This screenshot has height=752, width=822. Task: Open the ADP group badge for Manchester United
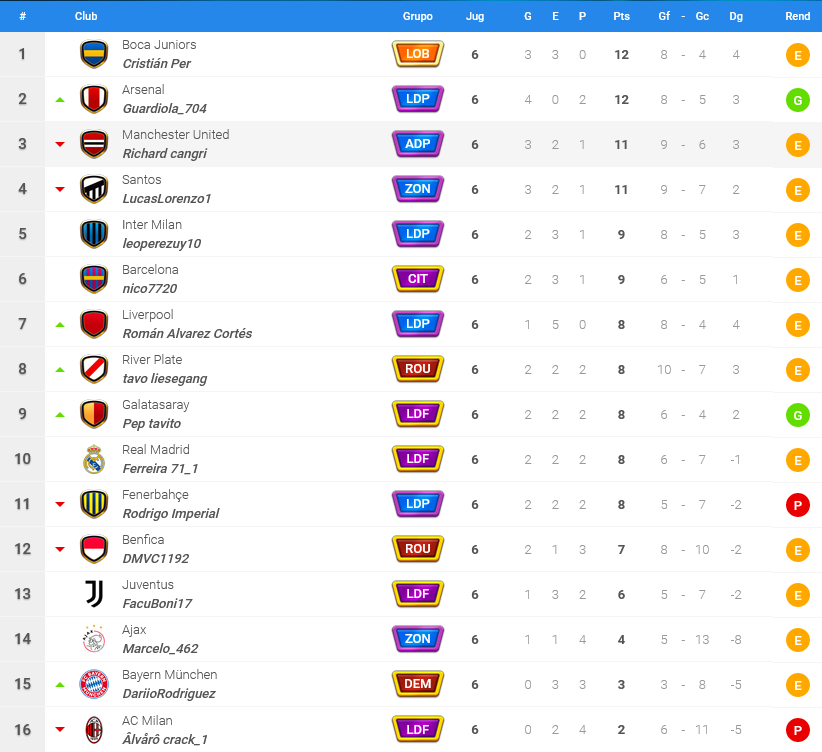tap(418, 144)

───

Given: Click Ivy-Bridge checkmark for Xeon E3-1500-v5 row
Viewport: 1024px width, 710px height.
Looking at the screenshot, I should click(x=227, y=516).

───

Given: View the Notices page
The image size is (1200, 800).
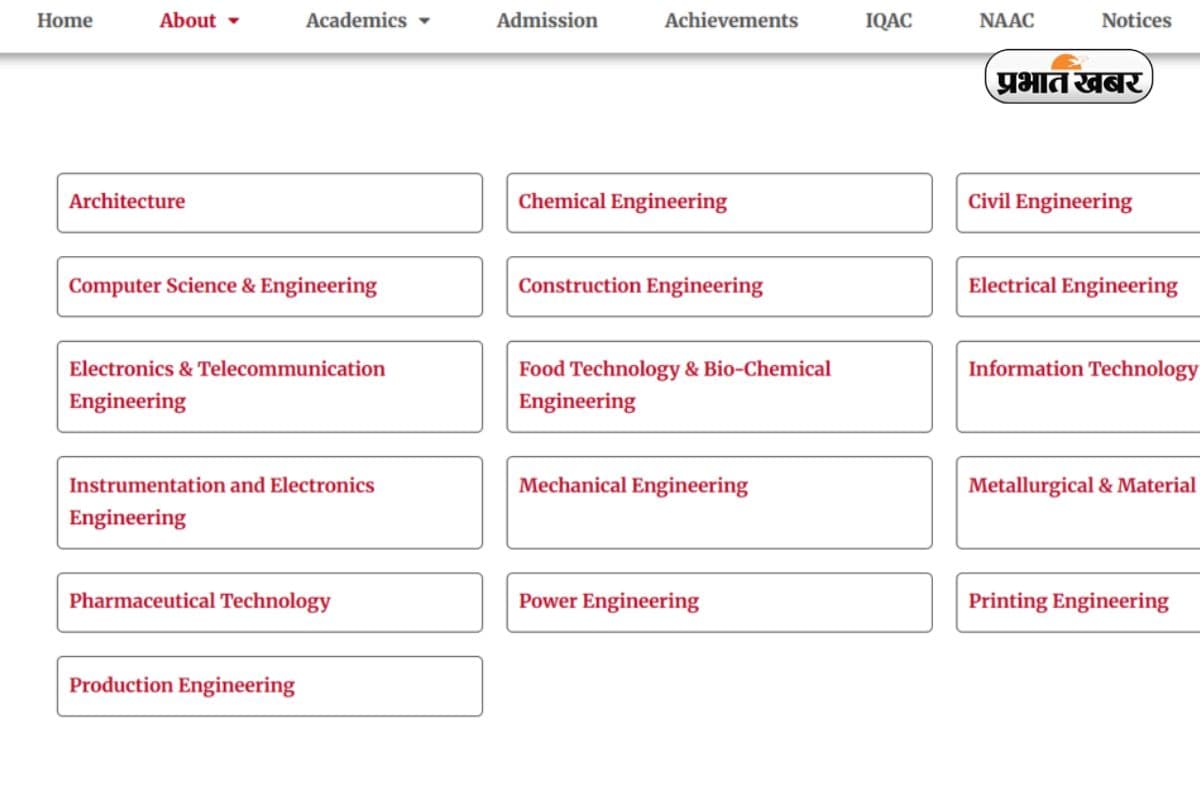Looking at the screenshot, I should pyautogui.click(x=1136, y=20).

───

* Challenge *
Format the material from the line containing "Given: Click Ivy-Bridge" through the line containing "Looking at the screenshot, I should click(x=227, y=516)." as a two-column CSV with the headers instruction and response. Give one row for each item, enclose each field in double quotes, and replace any line breaks with spaces.

* Solution to this problem *
instruction,response
"Given: Click Ivy-Bridge checkmark for Xeon E3-1500-v5 row Viewport: 1024px width, 710px height.","Looking at the screenshot, I should click(x=227, y=516)."